Skillv0.1.0

ClawScan security

Agentic Commerce Relay · ClawHub's context-aware review of the artifact, metadata, and declared behavior.

Scanner verdict

ReviewFeb 11, 2026, 9:26 AM

Verdict: Review
Confidence: high
Model: gpt-5-mini
Summary: The instructions describe running local Node scripts that require a PRIVATE_KEY and RPC endpoints, but the skill bundle contains no code, declares no required env, and provides no source/homepage — the requested secrets and file references don't match the package.
Guidance: Do not supply your real/private signing key or production RPC credentials to this skill as packaged. The SKILL.md expects local Node scripts and integrations (scripts/cctp-bridge.js, integrations/) but the skill bundle contains only the SKILL.md and no code or homepage — that makes it impossible to audit what will run. Before installing or using: 1) ask the publisher for the source repo or a signed release and verify the scripts; 2) only use an ephemeral or low-value key and non-production RPC endpoints for testing; 3) prefer hardware-wallet or external-signing workflows rather than providing raw PRIVATE_KEY to an agent; 4) be cautious about optional discovery integrations (Moltbook) and API keys — verify their endpoints and privacy implications. If the publisher cannot provide source or an installable package, treat this skill as untrusted.

Review Dimensions

Purpose & Capability: concernThe described purpose (CCTP relay to burn/mint USDC) legitimately requires RPC endpoints and a signing key, which the SKILL.md lists, but the registry metadata claims no required env/credentials.

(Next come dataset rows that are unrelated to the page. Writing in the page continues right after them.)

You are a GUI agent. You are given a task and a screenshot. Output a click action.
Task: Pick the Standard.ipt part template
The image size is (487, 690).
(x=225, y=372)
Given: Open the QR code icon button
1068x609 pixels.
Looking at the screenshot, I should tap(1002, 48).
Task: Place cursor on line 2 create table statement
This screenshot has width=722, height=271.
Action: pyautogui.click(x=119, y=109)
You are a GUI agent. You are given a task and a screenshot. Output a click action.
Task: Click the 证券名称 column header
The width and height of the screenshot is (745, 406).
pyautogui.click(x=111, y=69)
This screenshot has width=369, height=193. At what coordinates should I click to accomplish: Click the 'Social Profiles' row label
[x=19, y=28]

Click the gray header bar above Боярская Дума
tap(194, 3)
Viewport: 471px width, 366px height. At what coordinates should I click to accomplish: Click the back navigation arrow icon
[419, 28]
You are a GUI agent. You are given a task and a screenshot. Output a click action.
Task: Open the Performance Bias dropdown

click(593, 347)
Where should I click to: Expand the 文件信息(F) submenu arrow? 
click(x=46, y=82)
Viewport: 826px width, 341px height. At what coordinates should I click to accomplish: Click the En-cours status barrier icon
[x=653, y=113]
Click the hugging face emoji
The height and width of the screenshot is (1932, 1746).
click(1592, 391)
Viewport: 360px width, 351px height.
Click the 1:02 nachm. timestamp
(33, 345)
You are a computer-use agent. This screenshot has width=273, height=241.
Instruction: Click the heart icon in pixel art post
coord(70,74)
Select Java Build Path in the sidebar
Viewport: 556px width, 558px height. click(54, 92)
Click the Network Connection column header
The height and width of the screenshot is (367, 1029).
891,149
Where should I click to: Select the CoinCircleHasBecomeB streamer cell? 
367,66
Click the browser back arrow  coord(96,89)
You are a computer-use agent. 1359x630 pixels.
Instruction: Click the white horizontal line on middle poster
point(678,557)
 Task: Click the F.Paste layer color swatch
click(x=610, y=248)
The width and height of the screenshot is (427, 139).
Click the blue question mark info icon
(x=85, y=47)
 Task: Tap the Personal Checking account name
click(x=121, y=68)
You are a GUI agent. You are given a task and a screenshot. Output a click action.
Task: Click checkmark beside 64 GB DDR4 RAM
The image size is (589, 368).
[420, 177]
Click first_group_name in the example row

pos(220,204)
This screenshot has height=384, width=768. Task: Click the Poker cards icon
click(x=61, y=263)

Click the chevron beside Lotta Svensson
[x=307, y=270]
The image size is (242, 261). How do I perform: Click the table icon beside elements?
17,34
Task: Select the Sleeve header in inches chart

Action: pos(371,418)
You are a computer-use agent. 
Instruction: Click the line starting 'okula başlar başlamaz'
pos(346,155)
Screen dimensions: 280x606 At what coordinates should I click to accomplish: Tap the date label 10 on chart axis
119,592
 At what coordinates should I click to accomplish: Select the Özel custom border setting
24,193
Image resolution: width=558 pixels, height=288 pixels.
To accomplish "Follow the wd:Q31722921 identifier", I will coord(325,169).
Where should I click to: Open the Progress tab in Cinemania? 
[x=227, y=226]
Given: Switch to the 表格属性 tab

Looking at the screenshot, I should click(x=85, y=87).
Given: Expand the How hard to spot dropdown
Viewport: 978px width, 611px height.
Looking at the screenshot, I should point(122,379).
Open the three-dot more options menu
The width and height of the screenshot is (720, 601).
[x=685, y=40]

That mismatch (no required env vs SKILL.md requiring PRIVATE_KEY, SRC_RPC, DST_RPC) is incoherent.
Instruction Scope: concernRuntime instructions tell the agent to run scripts (scripts/cctp-bridge.js, scripts/discovery-moltbook.cjs) and to set sensitive env vars, but no scripts or integrations are included in the skill bundle. The instructions also suggest calling external services (Moltbook) and sending transactions to RPC endpoints — all of which require explicit, included code or provenance, which is missing.
Install Mechanism: concernThere is no install spec (instruction-only), which is low-risk in itself, but the README-style instructions reference bundled modules and script files that are not present. That discrepancy means the skill as packaged can't perform the claimed actions without external code, which is suspicious.
Credentials: concernSKILL.md requires a PRIVATE_KEY and RPC URLs (sensitive). The registry declares no required env or primary credential. Requesting a private key is proportionate for signing cross-chain burns/mints, but the skill should have declared this and provided code reviewable by the user; undeclared sensitive env requirements are a red flag. Additional optional envs (MOLTBOOK_API_KEY, etc.) are also referenced but not declared.
Persistence & Privilege: okThe skill does not request always:true, has no install steps that would persist code on disk, and is user-invocable only. Autonomous invocation is enabled by default but not, by itself, unusual or escalatory here.